Task list:
1. Summarize the text on TownSquare's reputation system in two sentences.
2. According to the text on TownSquare's reputation system, what do early upvotes predict more reliably than quality does?
3. List every platform that the text on TownSquare's reputation system names as an example of a simple upvote system.

Why We Chose ELO: Building a Reputation System That's Actually Fair

When we started designing TownSquare's reputation system, we spent a long time studying what already existed — and why it failed. Every major platform has some form of reputation signal, and every one of them has a fundamental flaw that undermines its usefulness.

Understanding those failures was the first step to building something better.

The Failures We Wanted to Avoid

Follower counts measure popularity, not quality

The number of followers you have reflects how many people have opted in to see your content — but it's a lagging indicator heavily influenced by factors that have nothing to do with the quality of your thinking. Early adopters accumulate followers simply by being early. People who post frequently accumulate followers through sheer volume. Accounts that go viral once can accumulate hundreds of thousands of followers from a single lucky post, and then coast on that number for years regardless of what they post next.

Follower counts also don't decay. A pundit who was consistently wrong throughout the 2010s still has the follower count they accumulated then. The market corrects eventually, but slowly and noisily.

Upvotes and likes are a popularity contest

Simple upvote systems — Reddit, YouTube likes, Twitter/X hearts — measure how much a post resonated with whoever saw it. But resonance isn't the same as quality. A post that confirms what most readers already believe will outperform a post that challenges them, even if the challenging post is more accurate and more useful. Agreeable mediocrity beats uncomfortable insight almost every time.

There's also a timing and visibility problem: posts that appear at the top of a feed get more eyes and therefore more upvotes, regardless of their relative quality. The rich get richer. Early upvotes predict future upvotes more reliably than quality does.

Information shown:
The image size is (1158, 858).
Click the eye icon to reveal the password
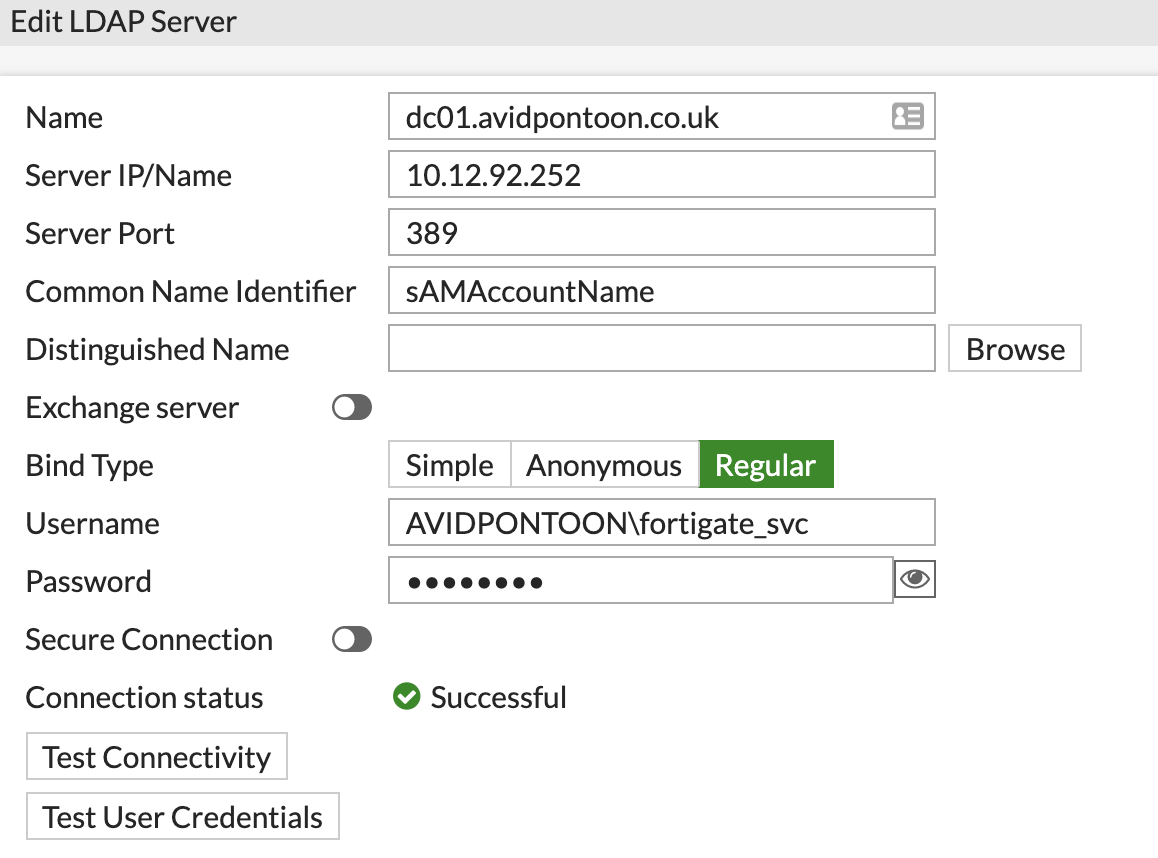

Answers given:
1. While designing TownSquare's reputation system, its builders studied existing reputation signals and found that each has a fundamental flaw. Follower counts measure popularity rather than quality and never decay, and upvotes and likes reward posts that confirm readers' beliefs or appear early in a feed over posts that are more accurate and useful.

2. Early upvotes predict future upvotes more reliably than quality does.

3.
- Reddit
- YouTube
- Twitter/X